- [LISTED ENTRIES]
* * * * * * * * *

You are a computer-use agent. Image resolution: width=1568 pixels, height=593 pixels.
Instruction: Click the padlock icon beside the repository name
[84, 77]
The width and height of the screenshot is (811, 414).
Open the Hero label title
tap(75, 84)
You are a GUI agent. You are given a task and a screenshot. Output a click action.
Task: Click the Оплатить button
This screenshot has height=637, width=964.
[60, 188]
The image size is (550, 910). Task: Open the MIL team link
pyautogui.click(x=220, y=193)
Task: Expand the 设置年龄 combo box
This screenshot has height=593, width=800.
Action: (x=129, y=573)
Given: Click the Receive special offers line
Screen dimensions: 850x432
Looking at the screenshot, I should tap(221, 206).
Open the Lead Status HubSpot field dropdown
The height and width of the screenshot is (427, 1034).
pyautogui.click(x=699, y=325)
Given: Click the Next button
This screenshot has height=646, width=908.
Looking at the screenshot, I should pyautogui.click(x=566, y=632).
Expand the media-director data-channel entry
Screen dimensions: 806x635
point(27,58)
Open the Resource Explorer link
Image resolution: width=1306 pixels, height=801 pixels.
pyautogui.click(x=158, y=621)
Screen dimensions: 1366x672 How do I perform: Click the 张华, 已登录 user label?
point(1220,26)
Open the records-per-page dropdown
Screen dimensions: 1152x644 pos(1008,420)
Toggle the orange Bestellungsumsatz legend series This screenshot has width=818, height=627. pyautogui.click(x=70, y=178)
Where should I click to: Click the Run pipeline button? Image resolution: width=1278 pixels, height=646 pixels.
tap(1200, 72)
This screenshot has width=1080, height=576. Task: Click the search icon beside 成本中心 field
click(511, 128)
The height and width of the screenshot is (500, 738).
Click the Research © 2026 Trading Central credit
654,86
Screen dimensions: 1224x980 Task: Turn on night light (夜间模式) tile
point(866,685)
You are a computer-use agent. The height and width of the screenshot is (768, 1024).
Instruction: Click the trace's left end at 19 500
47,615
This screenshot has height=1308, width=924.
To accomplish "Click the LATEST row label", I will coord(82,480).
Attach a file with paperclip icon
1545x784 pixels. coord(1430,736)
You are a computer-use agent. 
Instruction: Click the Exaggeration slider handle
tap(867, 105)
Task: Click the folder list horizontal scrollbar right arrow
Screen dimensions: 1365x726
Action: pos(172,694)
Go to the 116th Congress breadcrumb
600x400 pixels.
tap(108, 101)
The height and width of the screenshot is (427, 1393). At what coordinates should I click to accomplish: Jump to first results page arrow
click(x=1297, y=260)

* * * * * * * * *

- [WHAT TO WORK ON] Rewrite all of the rows above, replacing every "Instruction" with "Command" and leaving everything else unchanged.

- [TASK ANSWER]
You are a computer-use agent. Image resolution: width=1568 pixels, height=593 pixels.
Command: Click the padlock icon beside the repository name
[84, 77]
The width and height of the screenshot is (811, 414).
Open the Hero label title
tap(75, 84)
You are a GUI agent. You are given a task and a screenshot. Output a click action.
Task: Click the Оплатить button
This screenshot has height=637, width=964.
[60, 188]
The image size is (550, 910). Task: Open the MIL team link
pyautogui.click(x=220, y=193)
Task: Expand the 设置年龄 combo box
This screenshot has height=593, width=800.
Action: (x=129, y=573)
Given: Click the Receive special offers line
Screen dimensions: 850x432
Looking at the screenshot, I should tap(221, 206).
Open the Lead Status HubSpot field dropdown
The height and width of the screenshot is (427, 1034).
pyautogui.click(x=699, y=325)
Given: Click the Next button
This screenshot has height=646, width=908.
Looking at the screenshot, I should pyautogui.click(x=566, y=632).
Expand the media-director data-channel entry
Screen dimensions: 806x635
point(27,58)
Open the Resource Explorer link
Image resolution: width=1306 pixels, height=801 pixels.
pyautogui.click(x=158, y=621)
Screen dimensions: 1366x672 How do I perform: Click the 张华, 已登录 user label?
point(1220,26)
Open the records-per-page dropdown
Screen dimensions: 1152x644 pos(1008,420)
Toggle the orange Bestellungsumsatz legend series This screenshot has width=818, height=627. pyautogui.click(x=70, y=178)
Where should I click to: Click the Run pipeline button? Image resolution: width=1278 pixels, height=646 pixels.
tap(1200, 72)
This screenshot has width=1080, height=576. Task: Click the search icon beside 成本中心 field
click(511, 128)
The height and width of the screenshot is (500, 738).
Click the Research © 2026 Trading Central credit
654,86
Screen dimensions: 1224x980 Task: Turn on night light (夜间模式) tile
point(866,685)
You are a computer-use agent. The height and width of the screenshot is (768, 1024).
Command: Click the trace's left end at 19 500
47,615
This screenshot has height=1308, width=924.
To accomplish "Click the LATEST row label", I will coord(82,480).
Attach a file with paperclip icon
1545x784 pixels. coord(1430,736)
You are a computer-use agent. 
Command: Click the Exaggeration slider handle
tap(867, 105)
Task: Click the folder list horizontal scrollbar right arrow
Screen dimensions: 1365x726
Action: pos(172,694)
Go to the 116th Congress breadcrumb
600x400 pixels.
tap(108, 101)
The height and width of the screenshot is (427, 1393). At what coordinates should I click to accomplish: Jump to first results page arrow
click(x=1297, y=260)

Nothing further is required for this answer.